*Exercise details*: Give back exactly the lines of the material below that start at the one holding "Open the Advance percent type dropdown" and end at the last line, minus the pictures.

*Recorded information*:
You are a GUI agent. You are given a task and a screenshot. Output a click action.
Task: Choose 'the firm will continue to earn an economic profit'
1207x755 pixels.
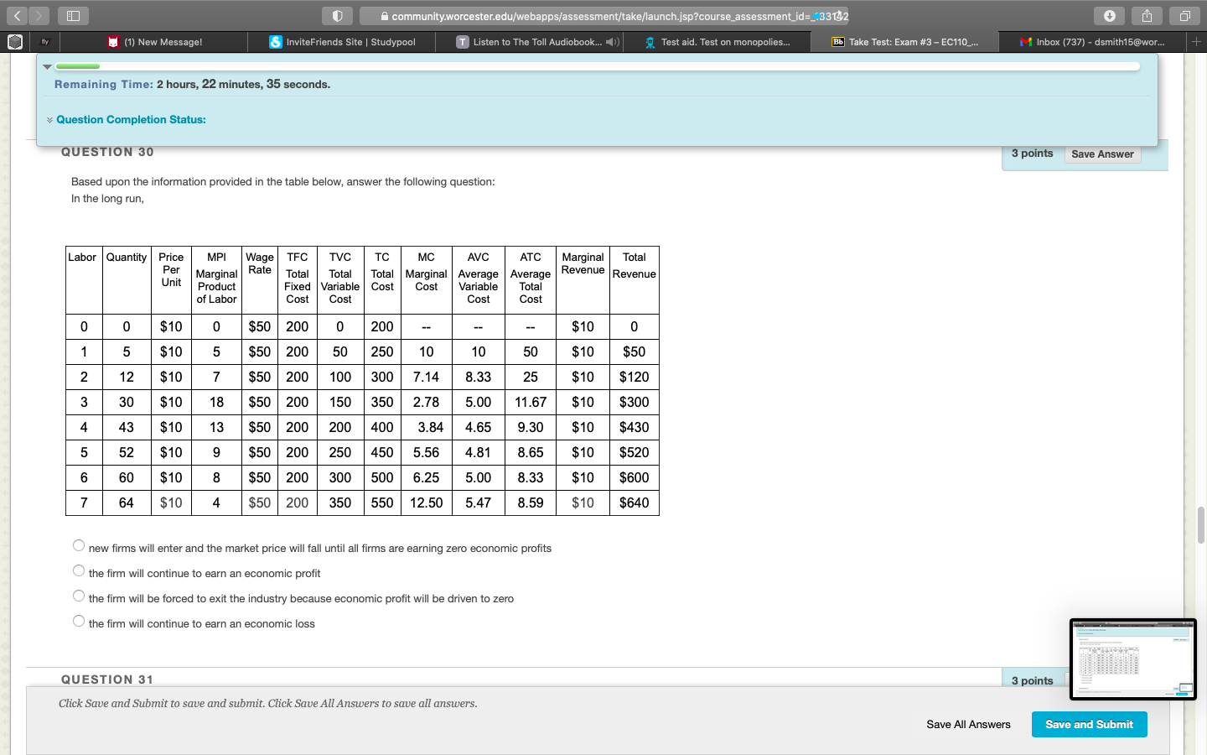[x=79, y=571]
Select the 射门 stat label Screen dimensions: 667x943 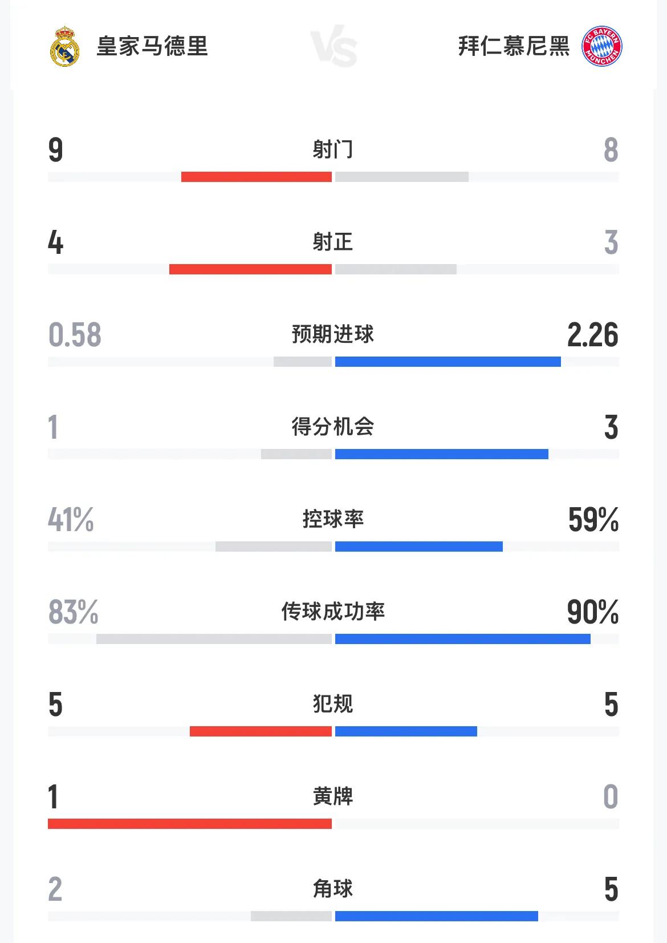(x=333, y=149)
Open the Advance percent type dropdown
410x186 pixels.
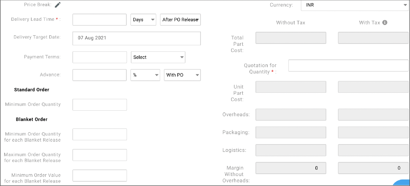[145, 75]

*Result of the exercise*:
Open the Advance percent type dropdown
410x186 pixels.
[145, 75]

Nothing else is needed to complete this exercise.